> Your instructions
From the lines below, copy out every line that contains the word "checkbox".

(Interface element records)
━━━━━━━━━━━━━━━━
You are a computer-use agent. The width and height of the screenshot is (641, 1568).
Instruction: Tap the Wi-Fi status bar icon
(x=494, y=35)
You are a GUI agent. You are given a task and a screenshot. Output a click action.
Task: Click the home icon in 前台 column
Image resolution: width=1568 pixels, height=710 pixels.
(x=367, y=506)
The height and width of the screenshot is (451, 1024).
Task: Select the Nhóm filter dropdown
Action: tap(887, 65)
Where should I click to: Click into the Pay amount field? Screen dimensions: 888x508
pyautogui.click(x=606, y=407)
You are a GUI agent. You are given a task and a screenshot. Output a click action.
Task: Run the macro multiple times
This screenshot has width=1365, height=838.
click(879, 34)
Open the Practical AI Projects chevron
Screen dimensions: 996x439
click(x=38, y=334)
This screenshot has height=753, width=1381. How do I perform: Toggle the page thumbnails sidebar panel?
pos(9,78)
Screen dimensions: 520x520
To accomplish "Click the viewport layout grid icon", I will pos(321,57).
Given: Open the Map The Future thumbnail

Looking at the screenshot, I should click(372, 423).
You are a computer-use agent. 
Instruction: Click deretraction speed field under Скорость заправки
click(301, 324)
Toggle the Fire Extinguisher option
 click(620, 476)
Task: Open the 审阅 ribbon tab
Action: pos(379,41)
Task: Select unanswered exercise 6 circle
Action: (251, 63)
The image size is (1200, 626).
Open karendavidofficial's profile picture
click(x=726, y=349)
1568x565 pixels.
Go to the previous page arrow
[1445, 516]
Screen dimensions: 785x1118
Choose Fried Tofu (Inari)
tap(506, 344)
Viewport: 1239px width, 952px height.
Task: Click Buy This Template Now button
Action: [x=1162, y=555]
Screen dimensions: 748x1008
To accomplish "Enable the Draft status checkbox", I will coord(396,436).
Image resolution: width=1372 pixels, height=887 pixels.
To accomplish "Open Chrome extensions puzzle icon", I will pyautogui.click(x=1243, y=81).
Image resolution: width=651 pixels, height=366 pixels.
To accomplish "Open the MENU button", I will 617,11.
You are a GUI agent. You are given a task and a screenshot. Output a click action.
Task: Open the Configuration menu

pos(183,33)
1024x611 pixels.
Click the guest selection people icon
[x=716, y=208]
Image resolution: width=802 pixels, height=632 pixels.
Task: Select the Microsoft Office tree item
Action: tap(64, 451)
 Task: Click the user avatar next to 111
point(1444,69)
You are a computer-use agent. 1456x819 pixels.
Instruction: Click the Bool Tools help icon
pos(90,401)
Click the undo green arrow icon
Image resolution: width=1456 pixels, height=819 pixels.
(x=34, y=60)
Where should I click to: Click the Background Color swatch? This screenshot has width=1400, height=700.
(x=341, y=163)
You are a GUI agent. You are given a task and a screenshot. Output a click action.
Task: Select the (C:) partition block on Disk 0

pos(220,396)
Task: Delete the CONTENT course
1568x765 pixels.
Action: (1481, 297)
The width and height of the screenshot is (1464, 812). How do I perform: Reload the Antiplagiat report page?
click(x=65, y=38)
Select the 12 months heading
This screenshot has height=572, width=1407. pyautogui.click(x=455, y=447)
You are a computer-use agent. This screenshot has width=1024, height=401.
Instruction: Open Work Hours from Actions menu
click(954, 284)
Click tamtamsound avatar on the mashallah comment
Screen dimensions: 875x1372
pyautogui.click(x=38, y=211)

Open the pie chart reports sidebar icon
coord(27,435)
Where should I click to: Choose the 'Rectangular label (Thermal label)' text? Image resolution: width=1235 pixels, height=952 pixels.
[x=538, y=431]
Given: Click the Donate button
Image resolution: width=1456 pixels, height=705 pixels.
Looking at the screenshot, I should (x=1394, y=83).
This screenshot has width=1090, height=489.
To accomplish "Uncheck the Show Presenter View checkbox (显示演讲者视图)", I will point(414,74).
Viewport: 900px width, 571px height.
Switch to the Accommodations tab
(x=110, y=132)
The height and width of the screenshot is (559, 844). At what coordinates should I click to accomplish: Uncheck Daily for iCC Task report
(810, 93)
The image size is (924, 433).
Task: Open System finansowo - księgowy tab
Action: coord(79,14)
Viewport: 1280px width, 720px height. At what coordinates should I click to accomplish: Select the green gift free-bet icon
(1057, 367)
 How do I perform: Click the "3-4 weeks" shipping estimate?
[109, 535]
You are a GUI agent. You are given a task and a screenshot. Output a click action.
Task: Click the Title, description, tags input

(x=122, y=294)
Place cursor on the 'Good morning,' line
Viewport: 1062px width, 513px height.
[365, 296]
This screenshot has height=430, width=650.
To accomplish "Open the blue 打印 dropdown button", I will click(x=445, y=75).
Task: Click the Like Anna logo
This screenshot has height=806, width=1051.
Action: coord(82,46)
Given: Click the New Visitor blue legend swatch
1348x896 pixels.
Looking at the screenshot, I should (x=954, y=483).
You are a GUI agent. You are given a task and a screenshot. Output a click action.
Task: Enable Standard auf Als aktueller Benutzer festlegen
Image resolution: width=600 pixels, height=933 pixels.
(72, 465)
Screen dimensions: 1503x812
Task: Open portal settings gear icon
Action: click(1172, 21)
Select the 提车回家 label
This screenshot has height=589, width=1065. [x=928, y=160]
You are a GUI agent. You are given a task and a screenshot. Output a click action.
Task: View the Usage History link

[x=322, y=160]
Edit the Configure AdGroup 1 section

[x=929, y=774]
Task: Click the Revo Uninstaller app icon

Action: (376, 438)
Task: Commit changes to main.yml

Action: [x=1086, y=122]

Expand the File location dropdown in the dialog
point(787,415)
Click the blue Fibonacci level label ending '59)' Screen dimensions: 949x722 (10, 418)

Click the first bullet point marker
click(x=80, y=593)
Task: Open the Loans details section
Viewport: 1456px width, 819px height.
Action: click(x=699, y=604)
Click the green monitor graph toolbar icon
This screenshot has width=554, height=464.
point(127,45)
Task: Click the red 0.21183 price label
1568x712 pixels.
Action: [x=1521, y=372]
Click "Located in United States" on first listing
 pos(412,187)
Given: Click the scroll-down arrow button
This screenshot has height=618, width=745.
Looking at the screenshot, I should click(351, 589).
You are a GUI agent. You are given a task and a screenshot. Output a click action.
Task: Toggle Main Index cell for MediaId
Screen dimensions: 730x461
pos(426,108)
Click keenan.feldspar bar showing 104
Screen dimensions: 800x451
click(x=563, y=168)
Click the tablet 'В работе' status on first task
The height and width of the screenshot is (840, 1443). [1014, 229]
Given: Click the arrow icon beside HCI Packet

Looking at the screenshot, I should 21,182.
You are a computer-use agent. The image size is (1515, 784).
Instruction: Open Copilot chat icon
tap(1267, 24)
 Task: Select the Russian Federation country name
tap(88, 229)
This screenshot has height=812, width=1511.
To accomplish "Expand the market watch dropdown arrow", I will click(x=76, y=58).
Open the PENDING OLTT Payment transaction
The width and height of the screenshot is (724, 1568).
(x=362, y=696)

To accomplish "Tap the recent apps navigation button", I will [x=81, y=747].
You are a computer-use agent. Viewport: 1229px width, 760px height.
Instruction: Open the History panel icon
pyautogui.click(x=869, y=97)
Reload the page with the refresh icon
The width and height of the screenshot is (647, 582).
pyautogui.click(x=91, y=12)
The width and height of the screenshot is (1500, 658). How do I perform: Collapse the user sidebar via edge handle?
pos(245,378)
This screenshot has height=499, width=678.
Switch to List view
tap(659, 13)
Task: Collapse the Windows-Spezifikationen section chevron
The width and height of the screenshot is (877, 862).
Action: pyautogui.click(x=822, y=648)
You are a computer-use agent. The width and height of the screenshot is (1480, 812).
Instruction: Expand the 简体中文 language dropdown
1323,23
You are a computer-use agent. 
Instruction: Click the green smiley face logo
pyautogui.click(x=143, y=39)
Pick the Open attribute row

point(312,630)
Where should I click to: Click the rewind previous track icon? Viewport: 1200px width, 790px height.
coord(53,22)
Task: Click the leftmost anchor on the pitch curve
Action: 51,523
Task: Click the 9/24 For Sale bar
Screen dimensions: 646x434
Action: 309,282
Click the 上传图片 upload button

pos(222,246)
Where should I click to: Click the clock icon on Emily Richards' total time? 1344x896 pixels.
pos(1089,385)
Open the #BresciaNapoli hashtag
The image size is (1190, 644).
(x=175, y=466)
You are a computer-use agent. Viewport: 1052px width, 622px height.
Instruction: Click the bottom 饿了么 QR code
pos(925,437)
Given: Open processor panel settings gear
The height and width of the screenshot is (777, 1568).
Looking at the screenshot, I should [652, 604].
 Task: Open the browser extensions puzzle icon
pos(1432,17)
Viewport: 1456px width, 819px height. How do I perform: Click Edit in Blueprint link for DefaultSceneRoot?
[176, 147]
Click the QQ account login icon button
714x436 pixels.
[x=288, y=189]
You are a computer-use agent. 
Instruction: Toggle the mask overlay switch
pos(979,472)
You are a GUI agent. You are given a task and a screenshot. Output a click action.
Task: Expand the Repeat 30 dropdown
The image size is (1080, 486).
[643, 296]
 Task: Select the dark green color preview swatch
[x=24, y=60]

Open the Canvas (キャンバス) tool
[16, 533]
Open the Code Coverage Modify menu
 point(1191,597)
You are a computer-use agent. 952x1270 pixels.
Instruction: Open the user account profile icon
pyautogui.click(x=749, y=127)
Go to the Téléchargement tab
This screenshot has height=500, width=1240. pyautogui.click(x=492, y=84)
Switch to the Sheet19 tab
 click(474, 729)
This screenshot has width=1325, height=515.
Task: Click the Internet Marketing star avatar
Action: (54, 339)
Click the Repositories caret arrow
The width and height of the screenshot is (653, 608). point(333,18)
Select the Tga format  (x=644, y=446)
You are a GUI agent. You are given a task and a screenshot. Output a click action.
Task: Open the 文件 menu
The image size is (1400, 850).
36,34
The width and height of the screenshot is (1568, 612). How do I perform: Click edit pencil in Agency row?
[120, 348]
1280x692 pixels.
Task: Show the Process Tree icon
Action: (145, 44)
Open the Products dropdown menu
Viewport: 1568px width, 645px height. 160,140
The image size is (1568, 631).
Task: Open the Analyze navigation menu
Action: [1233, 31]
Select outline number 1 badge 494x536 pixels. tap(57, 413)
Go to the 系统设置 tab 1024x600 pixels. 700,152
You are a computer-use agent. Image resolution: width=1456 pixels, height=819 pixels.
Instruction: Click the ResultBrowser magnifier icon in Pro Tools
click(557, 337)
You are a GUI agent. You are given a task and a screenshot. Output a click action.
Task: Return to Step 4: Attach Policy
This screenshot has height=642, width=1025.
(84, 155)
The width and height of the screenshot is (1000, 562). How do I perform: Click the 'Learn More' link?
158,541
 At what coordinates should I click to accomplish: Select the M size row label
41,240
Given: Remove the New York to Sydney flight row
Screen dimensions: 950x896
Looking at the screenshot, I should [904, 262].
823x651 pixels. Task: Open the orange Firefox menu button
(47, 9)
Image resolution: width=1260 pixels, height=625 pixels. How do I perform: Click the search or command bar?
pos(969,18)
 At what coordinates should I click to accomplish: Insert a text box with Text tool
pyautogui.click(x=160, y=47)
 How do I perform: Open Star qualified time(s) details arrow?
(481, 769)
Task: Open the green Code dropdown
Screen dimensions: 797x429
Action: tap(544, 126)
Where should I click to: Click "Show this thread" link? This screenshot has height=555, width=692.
━━━━━━━━━━━━━━━━
> Answer in full
To accomplish "Enable the Draft status checkbox", I will coord(396,436).
To accomplish "Uncheck the Show Presenter View checkbox (显示演讲者视图)", I will point(414,74).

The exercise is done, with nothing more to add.